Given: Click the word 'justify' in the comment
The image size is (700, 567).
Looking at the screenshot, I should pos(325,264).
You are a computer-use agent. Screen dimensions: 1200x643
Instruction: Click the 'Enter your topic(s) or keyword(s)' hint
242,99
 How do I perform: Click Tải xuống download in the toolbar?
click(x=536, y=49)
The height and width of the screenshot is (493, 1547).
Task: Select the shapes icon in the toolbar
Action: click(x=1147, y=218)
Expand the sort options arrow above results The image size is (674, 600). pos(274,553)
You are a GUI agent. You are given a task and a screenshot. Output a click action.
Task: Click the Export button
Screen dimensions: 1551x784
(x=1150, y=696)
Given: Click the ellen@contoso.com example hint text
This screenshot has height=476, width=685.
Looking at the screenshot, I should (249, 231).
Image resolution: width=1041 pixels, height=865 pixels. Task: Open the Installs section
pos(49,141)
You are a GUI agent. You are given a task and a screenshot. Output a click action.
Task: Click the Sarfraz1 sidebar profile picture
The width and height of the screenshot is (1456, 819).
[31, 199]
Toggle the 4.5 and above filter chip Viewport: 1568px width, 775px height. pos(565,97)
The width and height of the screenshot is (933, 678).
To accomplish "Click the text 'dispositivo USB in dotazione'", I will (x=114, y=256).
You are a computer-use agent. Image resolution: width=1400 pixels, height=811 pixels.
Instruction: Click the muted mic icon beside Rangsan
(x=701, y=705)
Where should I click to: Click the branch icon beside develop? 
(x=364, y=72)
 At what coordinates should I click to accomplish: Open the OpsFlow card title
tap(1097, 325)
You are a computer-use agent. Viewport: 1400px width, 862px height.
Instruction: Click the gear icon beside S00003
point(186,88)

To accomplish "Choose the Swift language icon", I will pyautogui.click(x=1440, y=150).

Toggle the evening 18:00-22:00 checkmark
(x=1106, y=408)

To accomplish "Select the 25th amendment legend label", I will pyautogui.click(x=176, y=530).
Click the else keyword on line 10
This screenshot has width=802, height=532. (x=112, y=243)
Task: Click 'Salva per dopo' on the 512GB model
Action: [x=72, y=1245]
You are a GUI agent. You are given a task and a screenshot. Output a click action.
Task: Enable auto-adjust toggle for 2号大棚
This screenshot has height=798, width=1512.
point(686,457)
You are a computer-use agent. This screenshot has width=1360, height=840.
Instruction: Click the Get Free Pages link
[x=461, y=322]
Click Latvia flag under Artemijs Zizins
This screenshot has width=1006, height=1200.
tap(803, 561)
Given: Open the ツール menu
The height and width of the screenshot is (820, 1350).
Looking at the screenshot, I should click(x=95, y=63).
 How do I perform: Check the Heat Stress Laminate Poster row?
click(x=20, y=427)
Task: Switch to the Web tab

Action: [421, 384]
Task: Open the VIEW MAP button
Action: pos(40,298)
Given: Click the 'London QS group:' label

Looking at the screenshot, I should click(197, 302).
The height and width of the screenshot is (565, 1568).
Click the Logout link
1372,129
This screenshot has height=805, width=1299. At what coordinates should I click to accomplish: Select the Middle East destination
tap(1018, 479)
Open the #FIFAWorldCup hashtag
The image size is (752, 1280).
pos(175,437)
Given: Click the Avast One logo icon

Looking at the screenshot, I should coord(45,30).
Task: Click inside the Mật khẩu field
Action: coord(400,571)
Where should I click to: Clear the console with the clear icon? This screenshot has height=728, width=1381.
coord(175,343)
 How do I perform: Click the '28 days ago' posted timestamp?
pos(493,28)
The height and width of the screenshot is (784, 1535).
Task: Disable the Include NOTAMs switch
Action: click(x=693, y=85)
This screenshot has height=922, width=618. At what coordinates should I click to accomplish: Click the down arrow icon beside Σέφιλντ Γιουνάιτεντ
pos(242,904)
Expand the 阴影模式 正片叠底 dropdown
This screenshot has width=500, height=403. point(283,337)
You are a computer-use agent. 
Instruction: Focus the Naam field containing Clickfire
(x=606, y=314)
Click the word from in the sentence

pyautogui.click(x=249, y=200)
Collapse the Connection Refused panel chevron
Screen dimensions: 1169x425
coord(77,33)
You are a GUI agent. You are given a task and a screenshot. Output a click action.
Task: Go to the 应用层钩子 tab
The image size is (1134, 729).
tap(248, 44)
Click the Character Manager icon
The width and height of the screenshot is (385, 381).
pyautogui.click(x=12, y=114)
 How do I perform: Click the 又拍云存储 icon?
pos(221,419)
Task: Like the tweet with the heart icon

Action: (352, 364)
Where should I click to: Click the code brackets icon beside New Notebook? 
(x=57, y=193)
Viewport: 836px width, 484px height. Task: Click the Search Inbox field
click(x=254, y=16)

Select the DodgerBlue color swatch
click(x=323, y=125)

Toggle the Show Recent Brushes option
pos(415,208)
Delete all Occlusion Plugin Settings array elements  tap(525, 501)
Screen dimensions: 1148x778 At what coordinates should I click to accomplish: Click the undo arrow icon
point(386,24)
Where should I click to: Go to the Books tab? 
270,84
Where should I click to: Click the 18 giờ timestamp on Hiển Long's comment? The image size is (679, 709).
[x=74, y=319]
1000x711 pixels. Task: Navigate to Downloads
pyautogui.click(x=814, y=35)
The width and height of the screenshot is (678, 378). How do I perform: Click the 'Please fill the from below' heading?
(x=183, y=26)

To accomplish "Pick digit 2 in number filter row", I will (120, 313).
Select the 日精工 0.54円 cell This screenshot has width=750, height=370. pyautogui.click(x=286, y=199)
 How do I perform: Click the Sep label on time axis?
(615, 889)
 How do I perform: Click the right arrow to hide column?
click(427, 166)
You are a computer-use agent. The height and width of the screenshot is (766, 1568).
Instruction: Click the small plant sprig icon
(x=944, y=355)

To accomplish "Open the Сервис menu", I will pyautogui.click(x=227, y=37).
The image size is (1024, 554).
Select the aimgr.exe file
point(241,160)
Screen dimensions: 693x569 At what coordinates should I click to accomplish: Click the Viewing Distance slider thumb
+ + + + +
# What is needed
The task calls for every line of the material that contains the string "text".

# Reply
Given: Click the ellen@contoso.com example hint text
To accomplish "Click the text 'dispositivo USB in dotazione'", I will (x=114, y=256).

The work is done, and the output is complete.